ダニエル・キイス、という作家の名前を知らない人でも、『アルジャーノンに花束を』や『24人のビリー・ミリガン』という著作を知っている人は多いでしょう。しかし、『アルジャーノン──』が元々は短編だったことは知らないのでは?
その『アルジャーノン──』の短編が載っているのが、今回紹介する『心の鏡』です。
SFなので早川さんも読んでいることでしょう。──いや、Science Fictionというよりは「すこし・ふしぎ」な話が多いので、どうかな。
──それはさておき、収録作品から特に面白かった物を紹介。
『エルモにおまかせ』
人間の「やっかいごと」を解決するために作られたスーパ・コンピュータ《エルモ》と、専属コンピュータ技師が主人公です。彼らはのんびりとチェスなどに興じていたのですが──
──彼らの前に突然、異星人が来襲!(ええ!?)地球人に対し、アジア大陸を要求!!(えええ!?)その要求にコンピュータ技師が出した結論とは──。

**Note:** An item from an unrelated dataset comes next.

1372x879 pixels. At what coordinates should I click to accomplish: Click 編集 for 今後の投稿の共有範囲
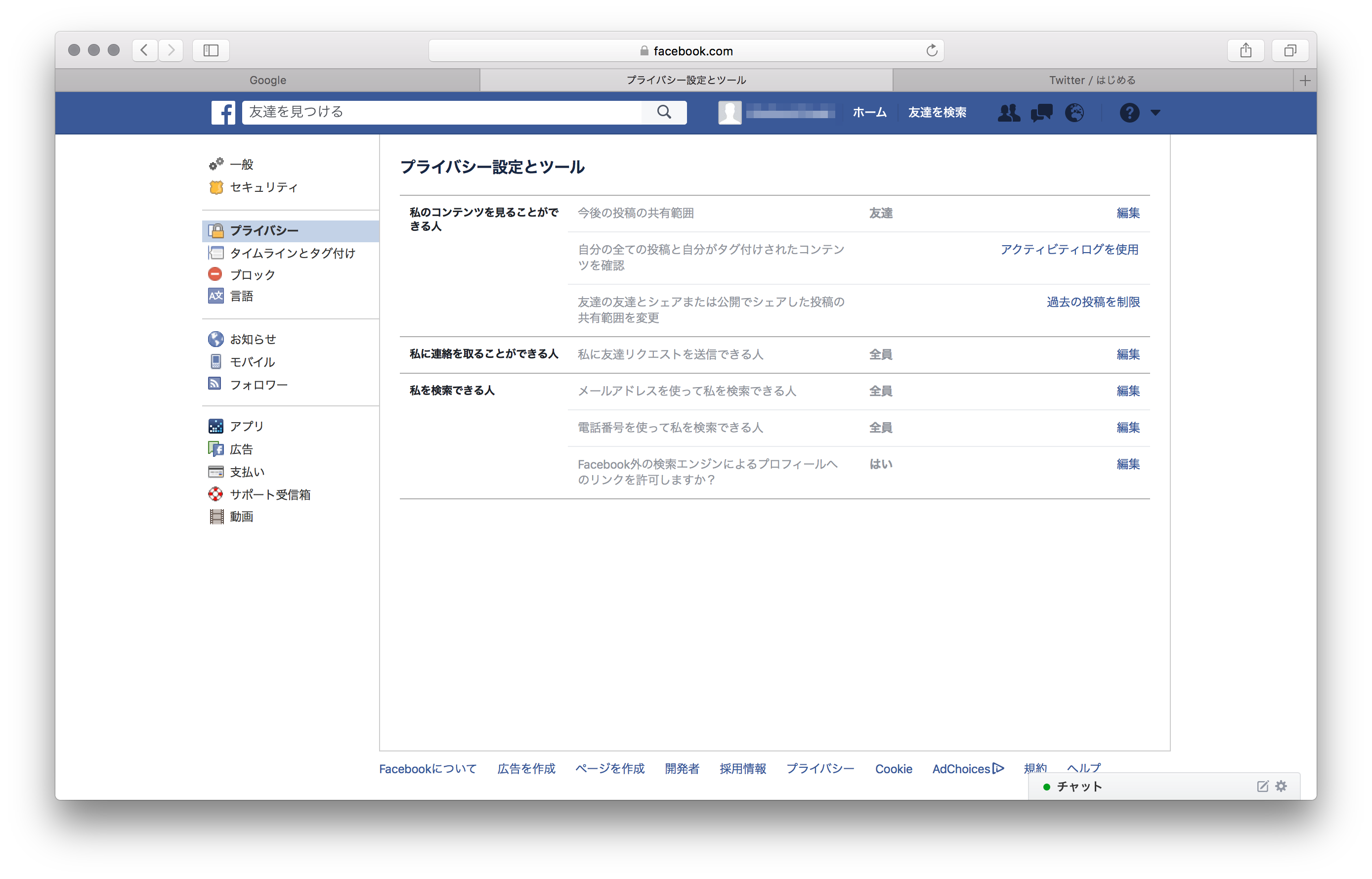[1127, 213]
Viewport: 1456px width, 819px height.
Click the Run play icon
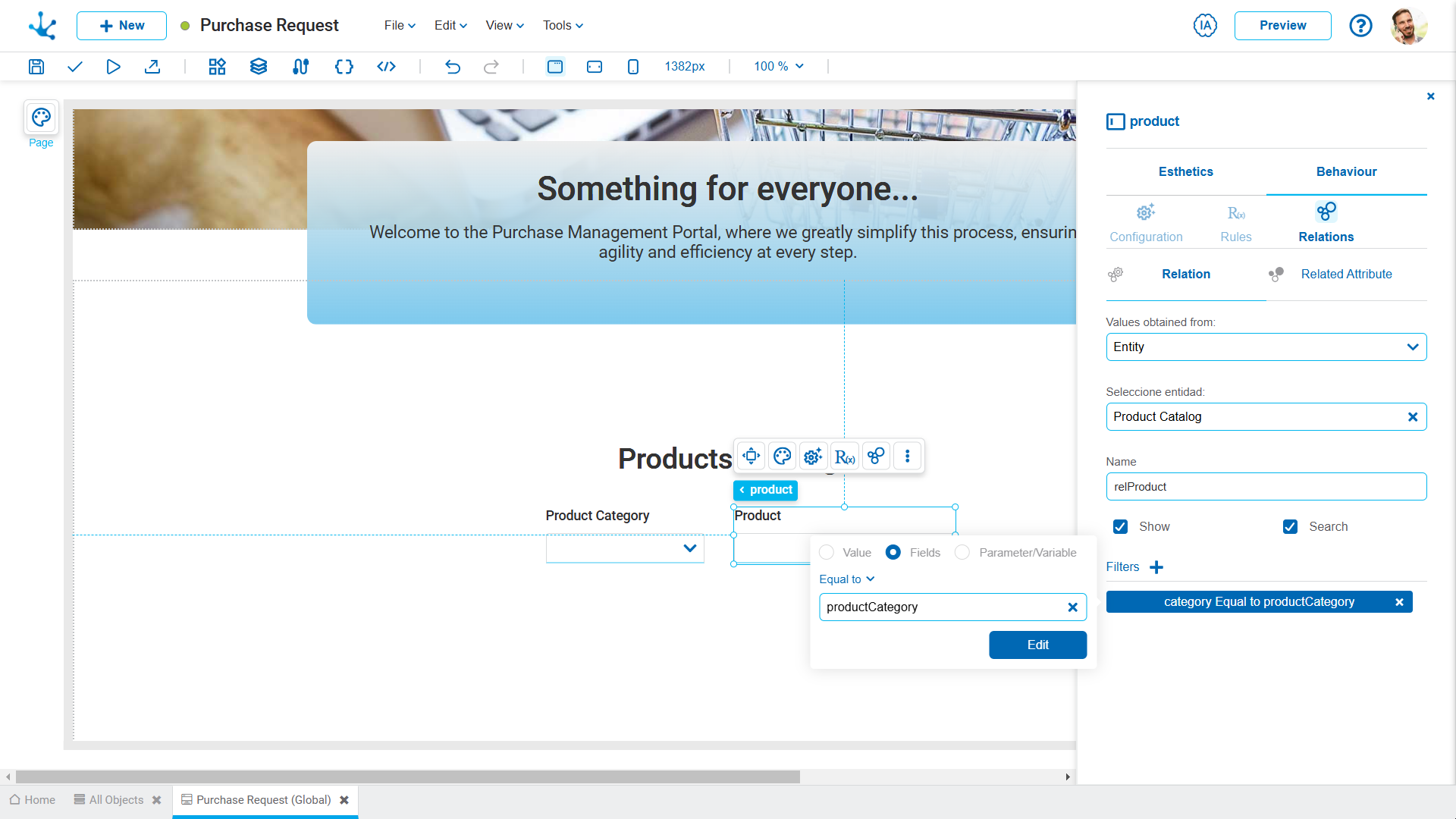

ラストのワン・アイデアがすべて、という印象を最初に受けました。──しかし、よく考えると「この話の後」をいくらでも考えて楽しめる作品であることに気がつきました。短編というのは、オチを付けて完結させるだけではないのだな、と。それは、この短編集に載っている作品すべてに共通していますね。
『アルジャーノンに花束を』
実際に作者が接したことがある、「利口になりたいと願っている少年」をベースにした話であることが、前書きで語られています。もっとも、その少年と、本作の主人公であるチャーリイ・ゴードンはまるで別人とのこと。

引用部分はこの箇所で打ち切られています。